>Furthermore, AlphaFold can function with only a MSA as an input, without retrieving a single PDB coordinate.
Yes, it has a very nice model of what sequences should look like in 3D. That model is derived from experimental data. So if I give AlphaFold an MSA of a new, unknown protein fold (substantively away from any known fold), it cannot predict it.
A structural model, you would say.
> That model is derived from experimental data.
That doesn’t make it a template-based model, or a homology one.
> if I give AlphaFold an MSA of a new, unknown protein fold (substantively away from any known fold), it cannot predict it
That will depend on the number of effective sequences found to derive couplings. Domains with novel folds usually have a low number of remotely homolog sequences and for that reason the method will fail, not just because they are novel.

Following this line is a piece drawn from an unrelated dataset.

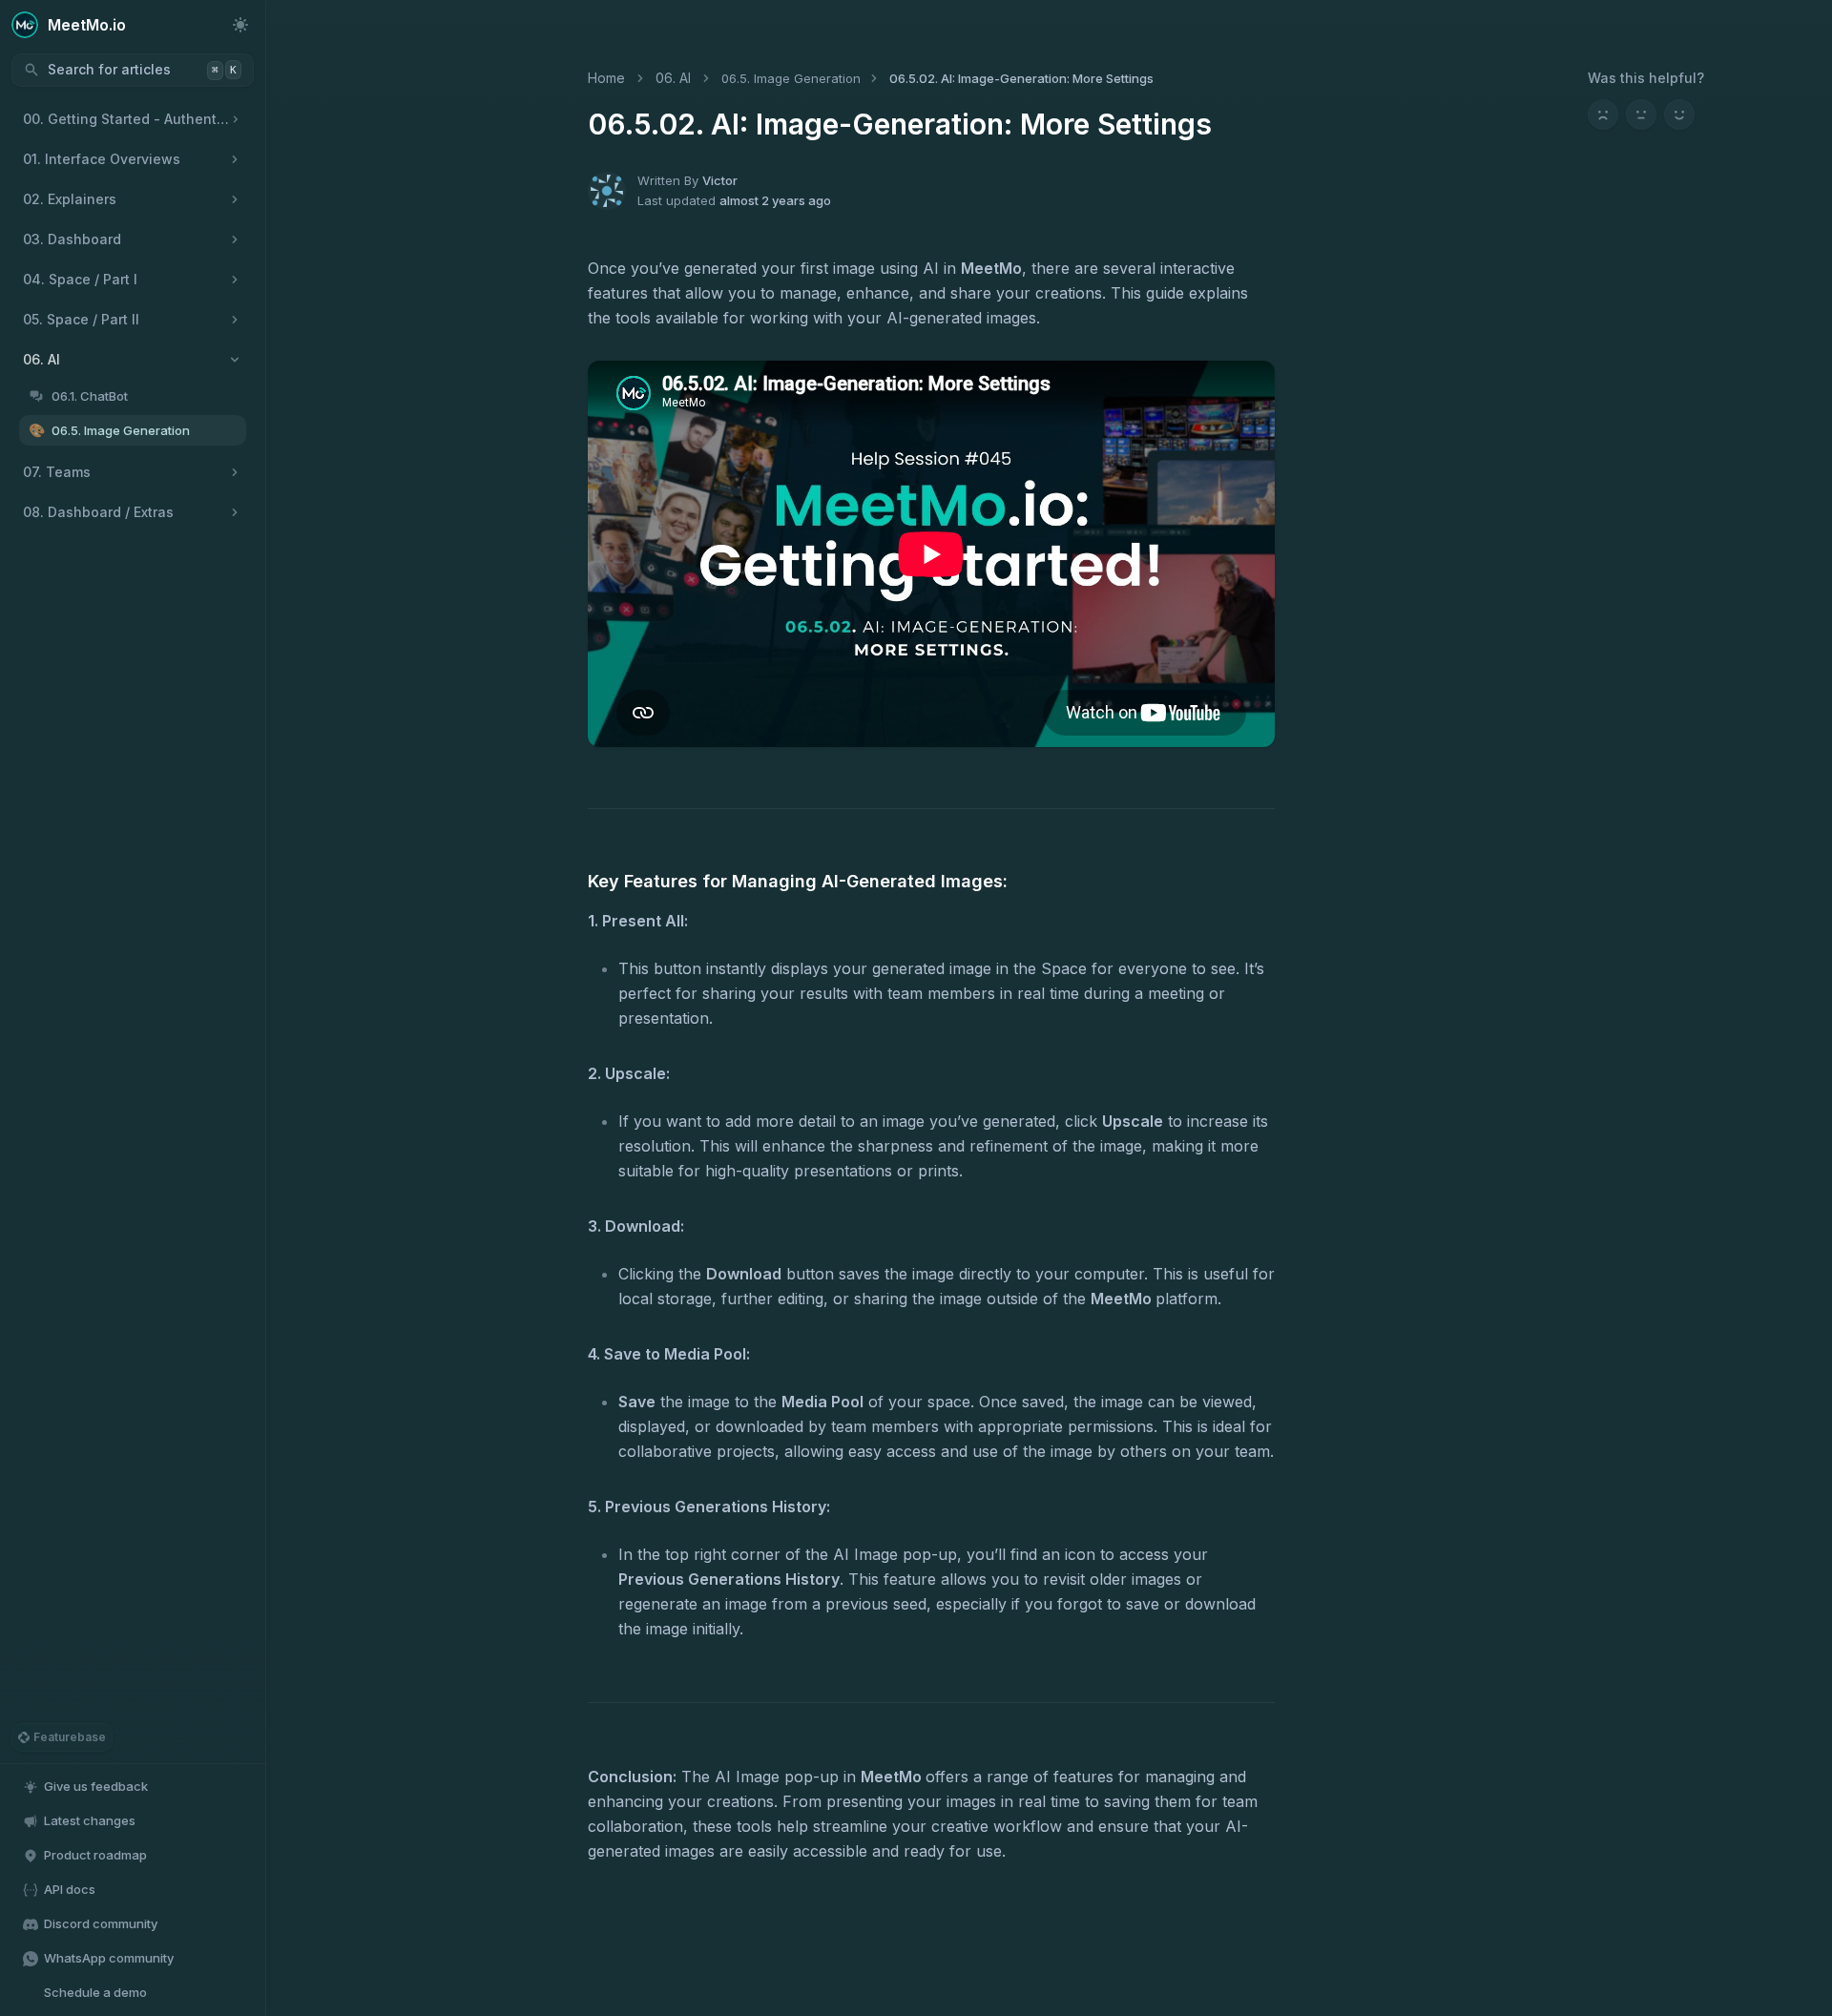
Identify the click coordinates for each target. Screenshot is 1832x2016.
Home (606, 78)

How can you say this but not believe it's doing homology modeling?
On the other hand, homology (or comparative) modelling is a method that generates a structural model of a query sequence based on one or more experimentally solved structure of a close protein homolog. The model generation details depend on the specific protocol but, broadly speaking, spatial restraints are extracted from the template structures and mapped to the query sequence to be modelled.
Note that AlphaFold also uses a type of geometrical restraint (pairwise residue distances) in its modelling, although they are not derived from protein structures but the MSA embeddings. Both are related but are not exactly the same.
One difference between AlphaFold and homology modelling is that the latter requires templates having a certain sequence identity with the query sequence (≥30% is the rule of thumb), while the former can have in its MSA remotely homolog sequences well below any discernible identity.